【禁忌】(次の患者には投与しないこと)

  1. 2.1 本剤の成分に対し過敏症の既往歴のある患者

  2. 2.2 気管支喘息、気管支痙攣のおそれのある患者[気管支筋収縮作用により、喘息症状の誘発、悪化を起こすおそれがある。]

  3. 2.3 糖尿病性ケトアシドーシス、代謝性アシドーシスのある患者[アシドーシスによる心筋収縮力の抑制を増強するおそれがある。]

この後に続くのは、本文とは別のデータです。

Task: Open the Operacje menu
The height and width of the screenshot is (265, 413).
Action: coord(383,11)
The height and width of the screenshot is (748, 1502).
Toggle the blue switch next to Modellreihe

  4. 2.4 高度の徐脈(著しい洞性徐脈)、房室ブロック(Ⅱ、Ⅲ度)、洞不全症候群、洞房ブロックのある患者[刺激伝導系に対し抑制的に作用し、症状を悪化させるおそれがある。]

  5. 2.5 心原性ショックの患者[心拍出量抑制作用により、症状が悪化するおそれがある。]

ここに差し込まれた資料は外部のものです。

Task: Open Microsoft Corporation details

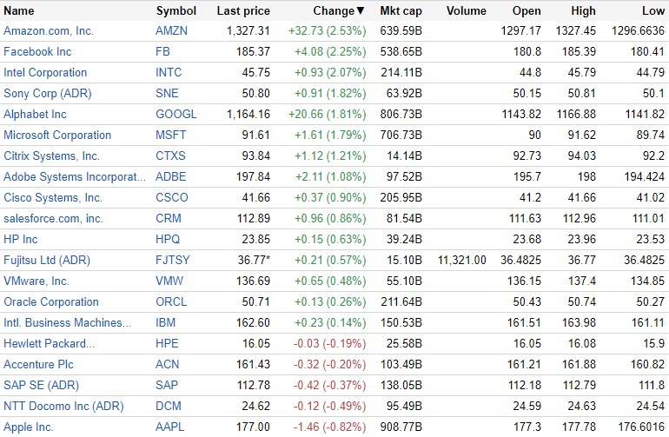Action: [57, 135]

  6. 2.6 肺高血圧による右心不全のある患者[心拍出量抑制作用により、症状が悪化するおそれがある。]

  7. 2.7 うっ血性心不全のある患者[心収縮力抑制作用により、症状が悪化するおそれがある。]

  8. 2.8 低血圧症の患者[降圧作用により症状を悪化させるおそれがある。]

  9. 2.9 *未治療の褐色細胞腫又はパラガングリオーマの患者,

  10. 2.10 妊婦又は妊娠している可能性のある女性

効能・効果

  • 本態性高血圧症(軽症~中等症)

  • 心臓神経症

  • 不整脈(洞性頻脈、頻脈型不整脈、上室性期外収縮、心室性期外収縮)

  • 狭心症

用法・用量

通常、成人にはカルテオロール塩酸塩として、1日10~15mgより投与をはじめ、効果が不十分な場合には30mgまで漸増し、1日2~3回に分割経口投与する。なお、年齢・症状に応じ適宜増減する。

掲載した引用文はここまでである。